Task brief: Write out the lines below once more, exactly as they appear. Do not include pictures.

Records excerpted from a collection
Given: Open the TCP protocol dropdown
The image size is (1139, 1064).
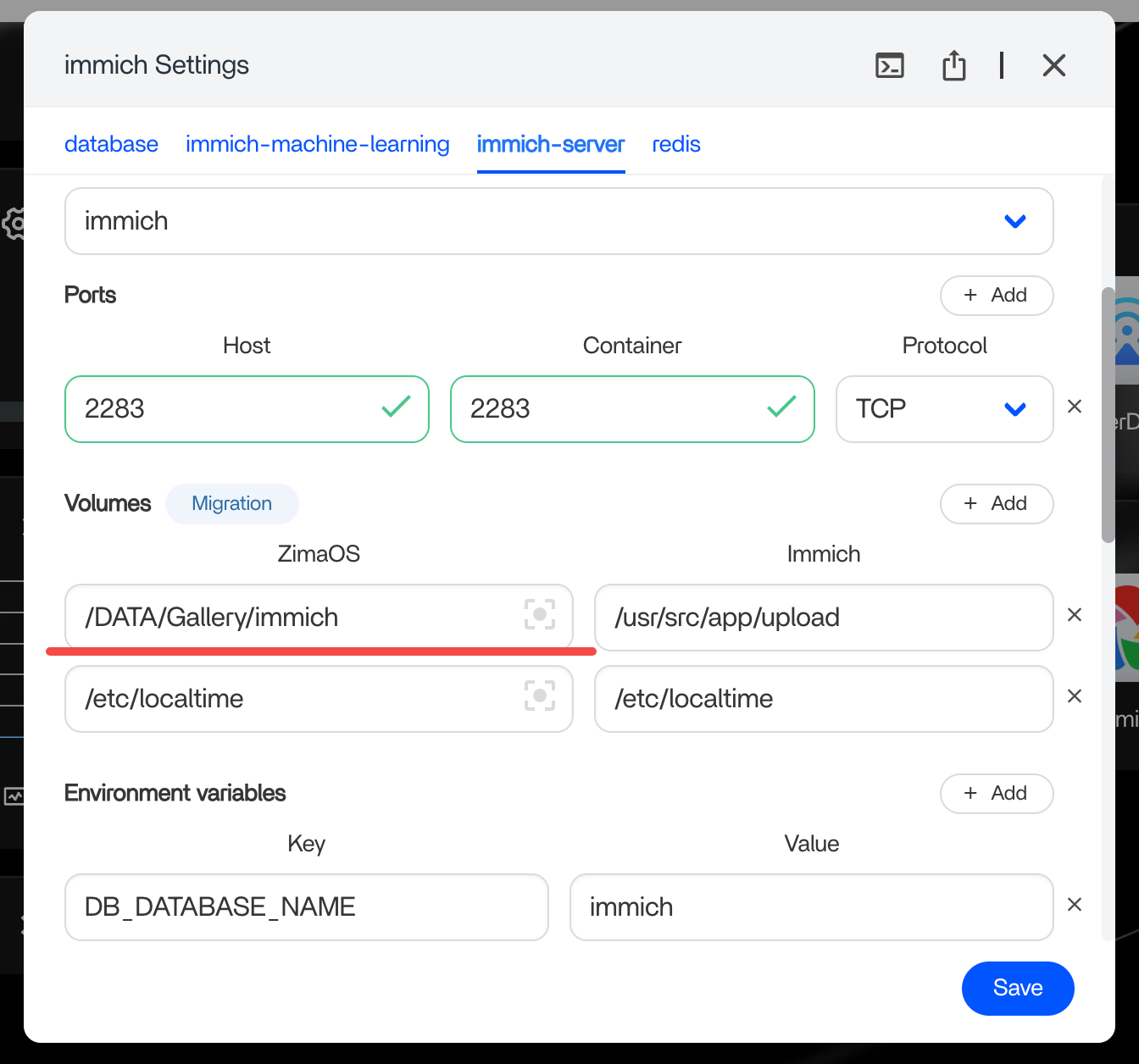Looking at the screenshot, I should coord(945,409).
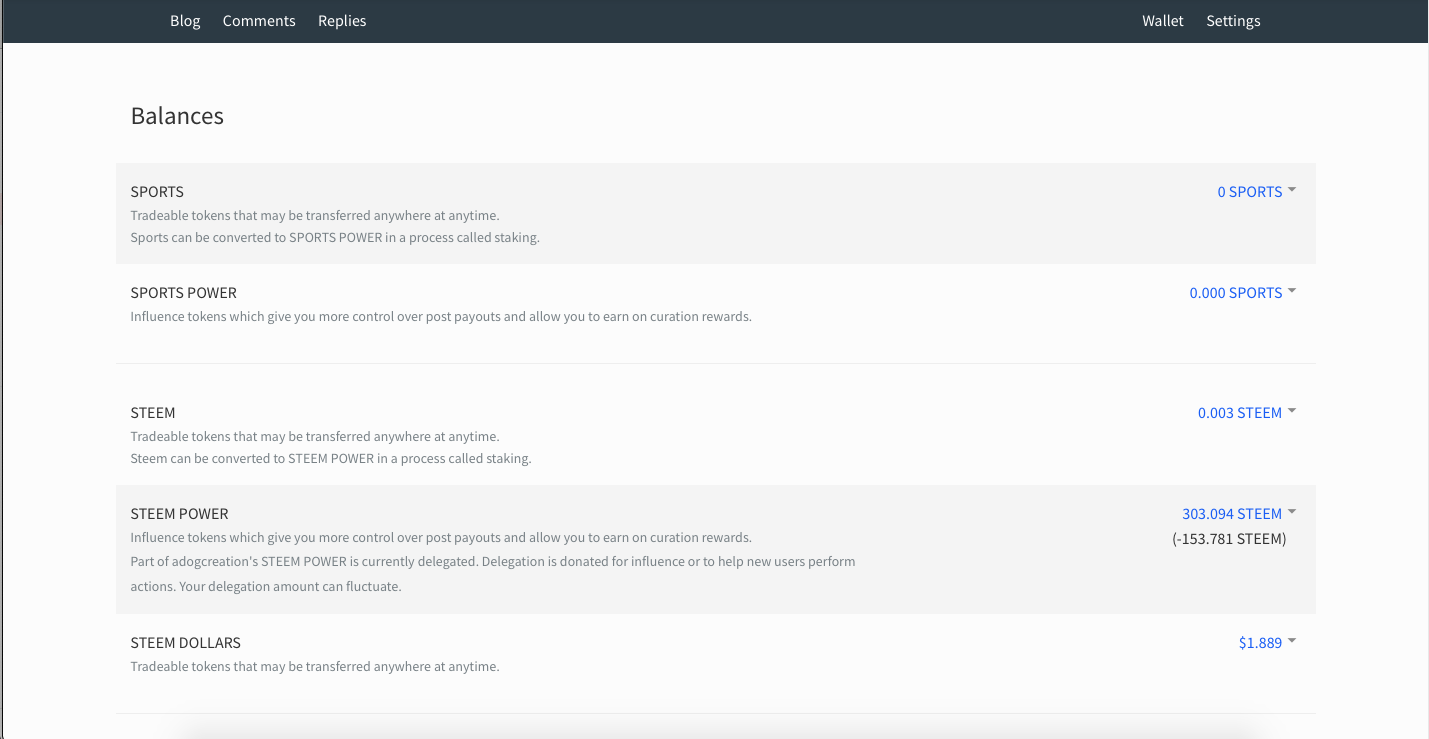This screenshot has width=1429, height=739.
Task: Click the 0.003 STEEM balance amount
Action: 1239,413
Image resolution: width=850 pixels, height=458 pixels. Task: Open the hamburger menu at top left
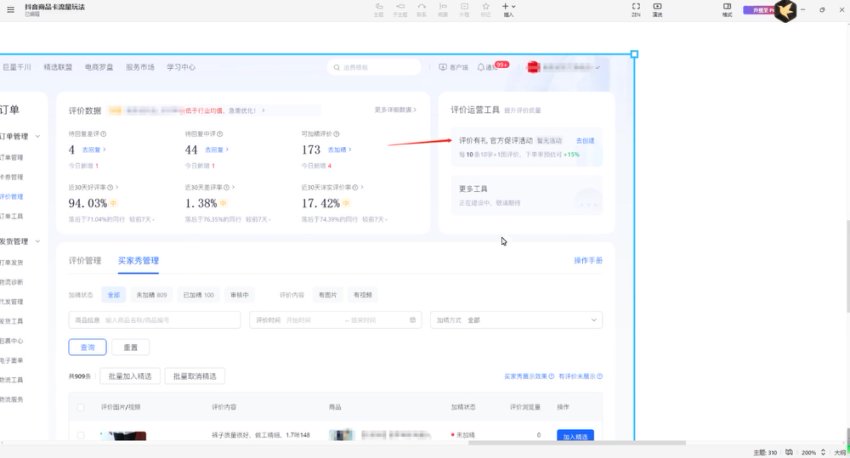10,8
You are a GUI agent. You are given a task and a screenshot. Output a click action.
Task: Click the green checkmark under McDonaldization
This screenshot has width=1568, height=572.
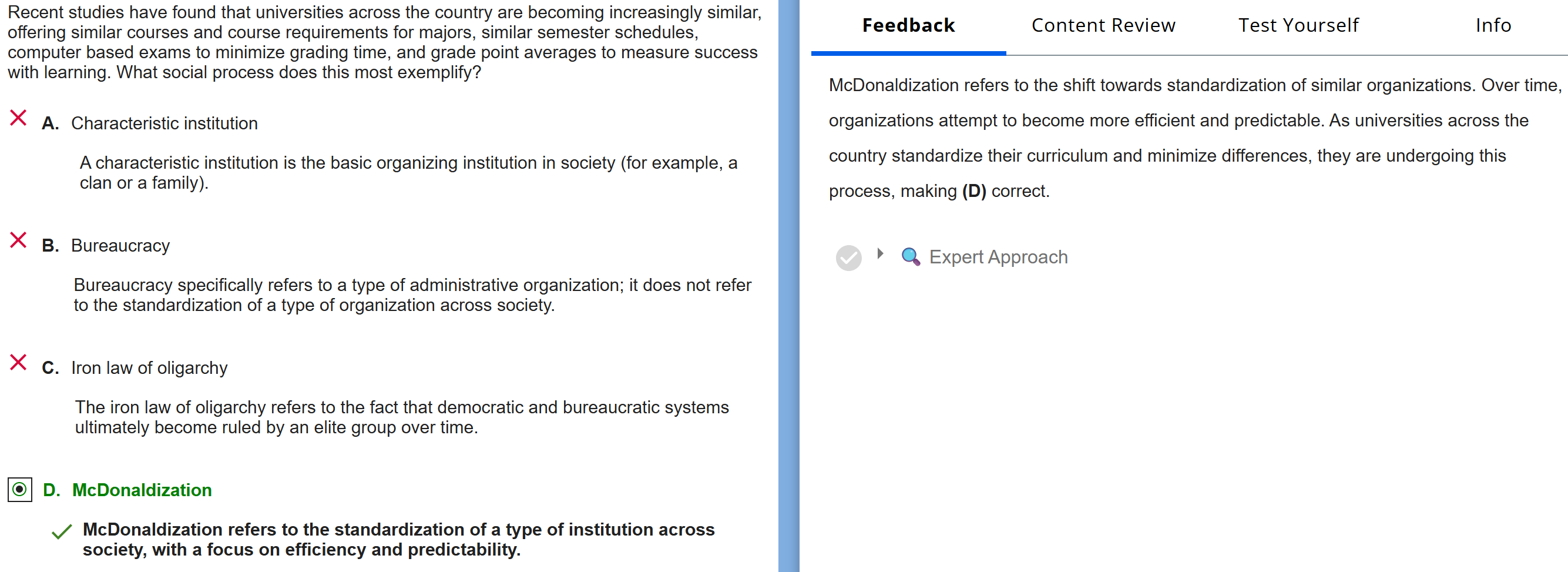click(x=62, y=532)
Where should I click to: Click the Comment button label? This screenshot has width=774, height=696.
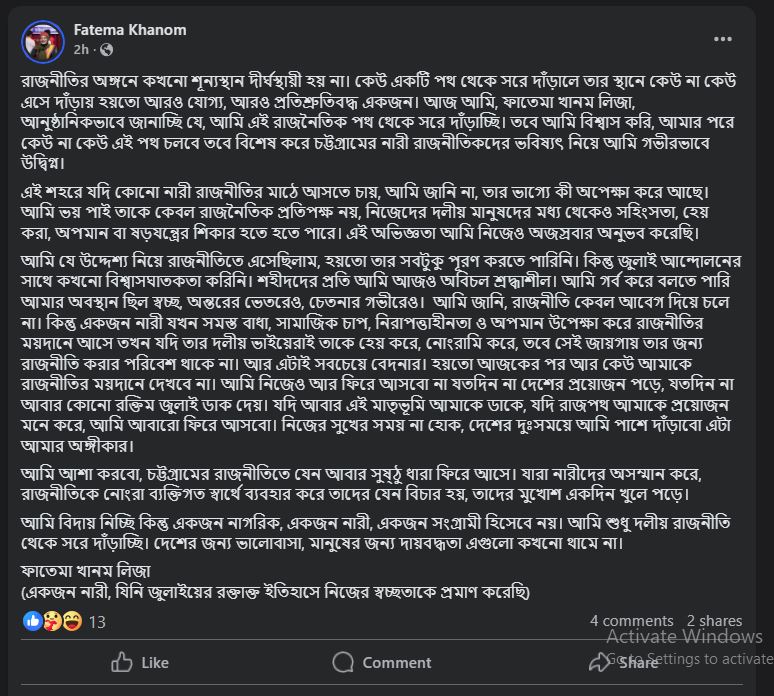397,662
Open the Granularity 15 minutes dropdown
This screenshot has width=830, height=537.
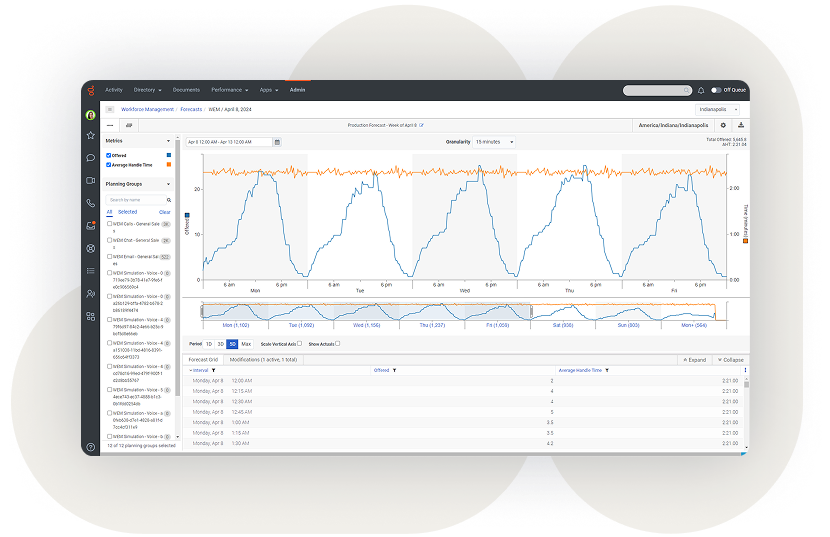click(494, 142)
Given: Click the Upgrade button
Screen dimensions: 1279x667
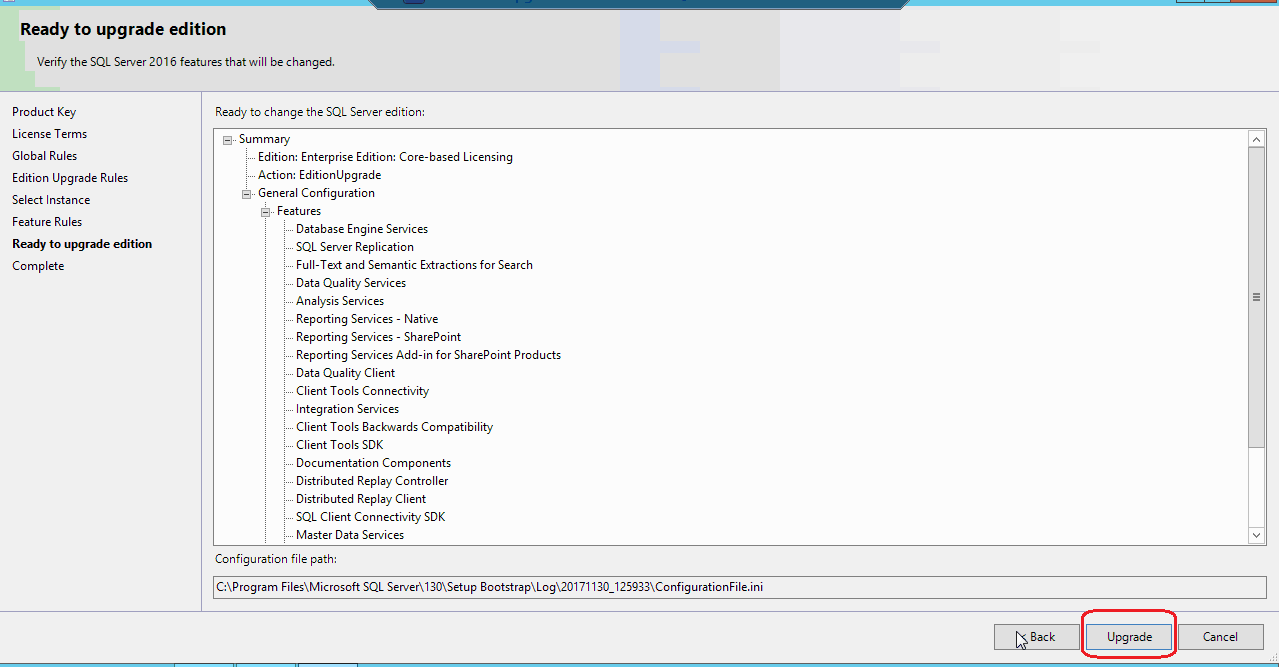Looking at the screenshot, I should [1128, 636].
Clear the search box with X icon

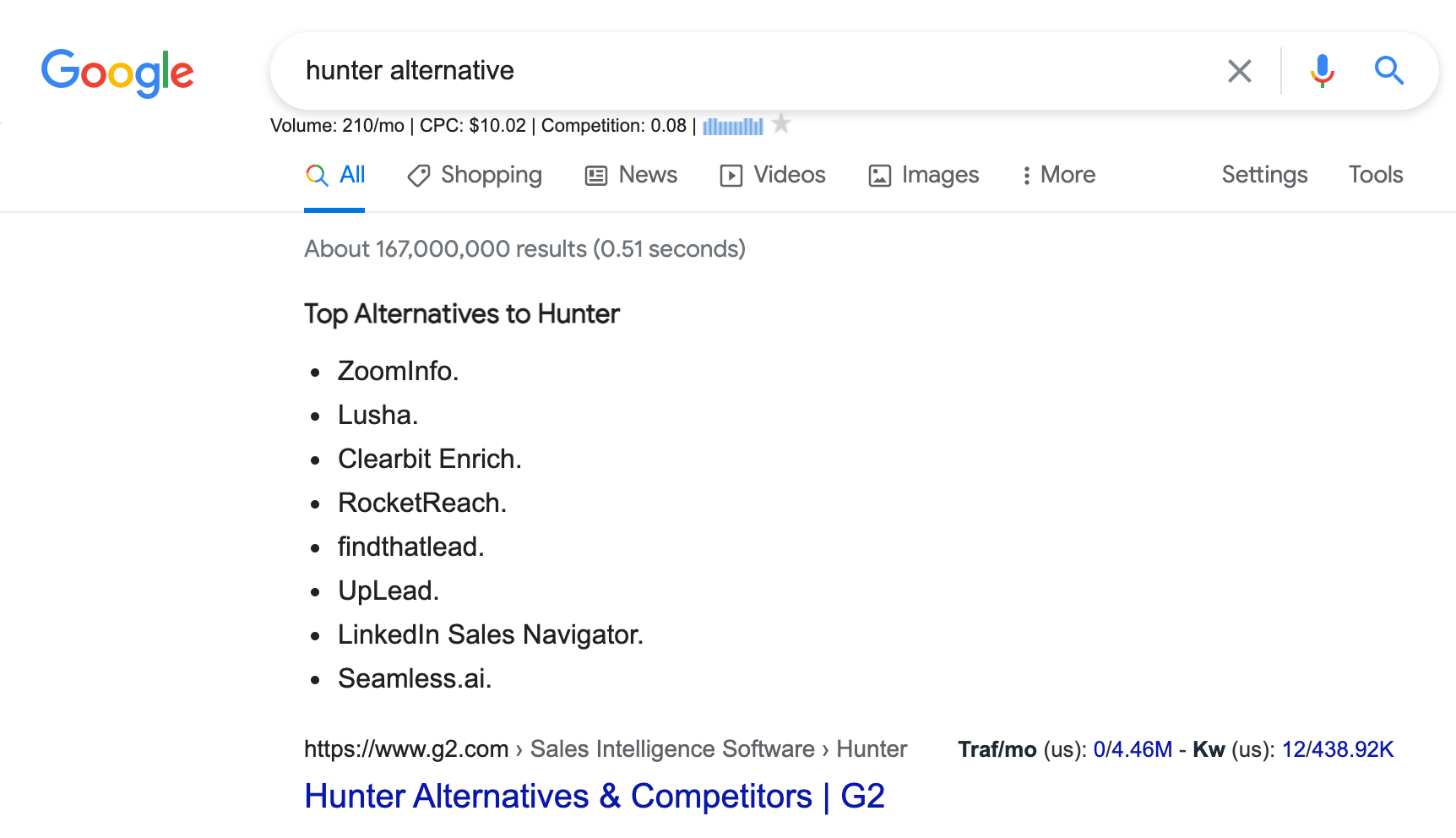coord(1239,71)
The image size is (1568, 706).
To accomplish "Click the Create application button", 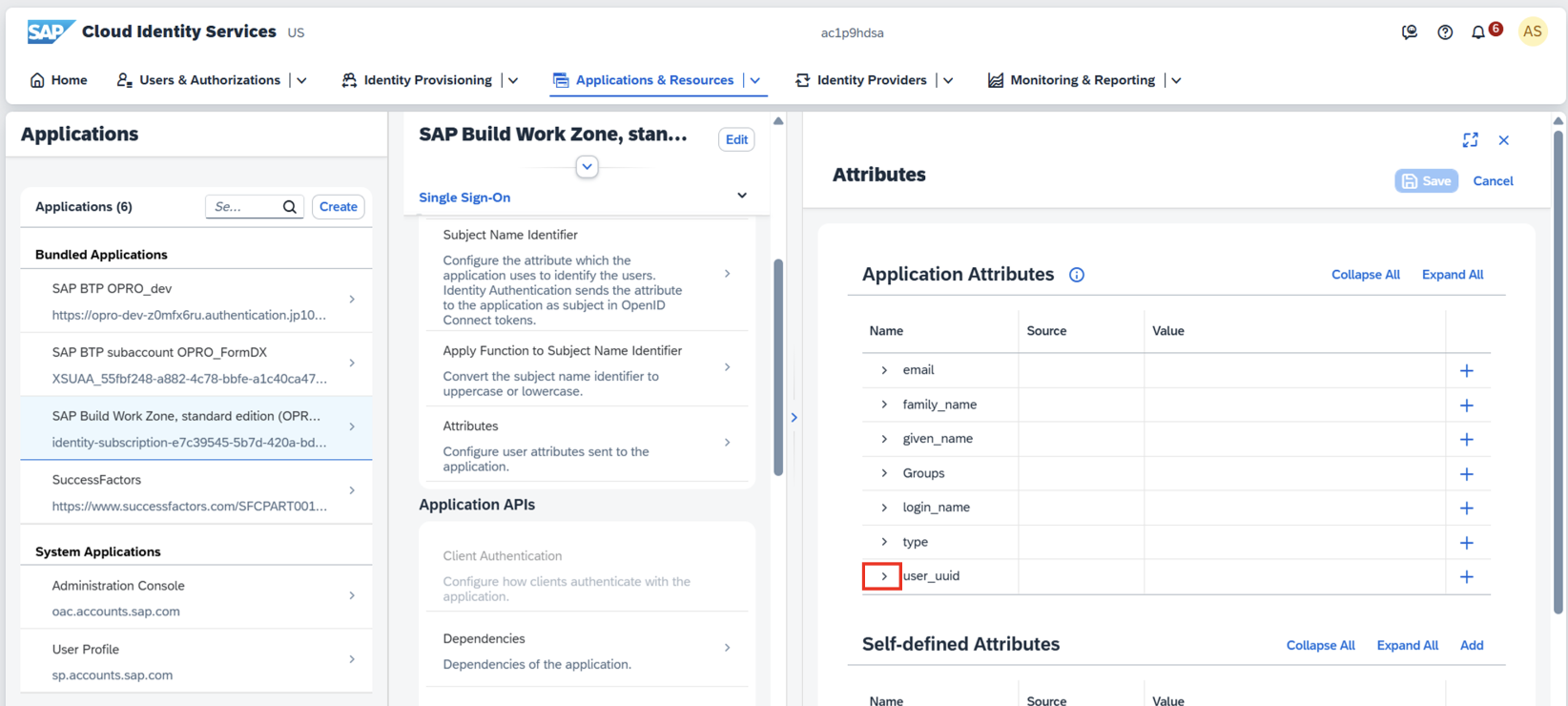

Task result:
Given: Open the TCP protocol dropdown
The image size is (1139, 1064).
Looking at the screenshot, I should coord(945,409).
This screenshot has width=1429, height=739.
Task: Click the 0.003 STEEM balance amount
Action: 1239,413
Image resolution: width=850 pixels, height=458 pixels. Task: Open the hamburger menu at top left
10,8
You are a GUI agent. You are given a task and a screenshot. Output a click action.
Task: Click the green checkmark under McDonaldization
This screenshot has width=1568, height=572.
click(x=62, y=532)
Where should I click to: Click the Comment button label? This screenshot has width=774, height=696.
397,662
Open the Granularity 15 minutes dropdown
This screenshot has width=830, height=537.
click(494, 142)
Given: Click the Upgrade button
Screen dimensions: 1279x667
Looking at the screenshot, I should [1128, 636].
Clear the search box with X icon

coord(1239,71)
The image size is (1568, 706).
To accomplish "Click the Create application button", 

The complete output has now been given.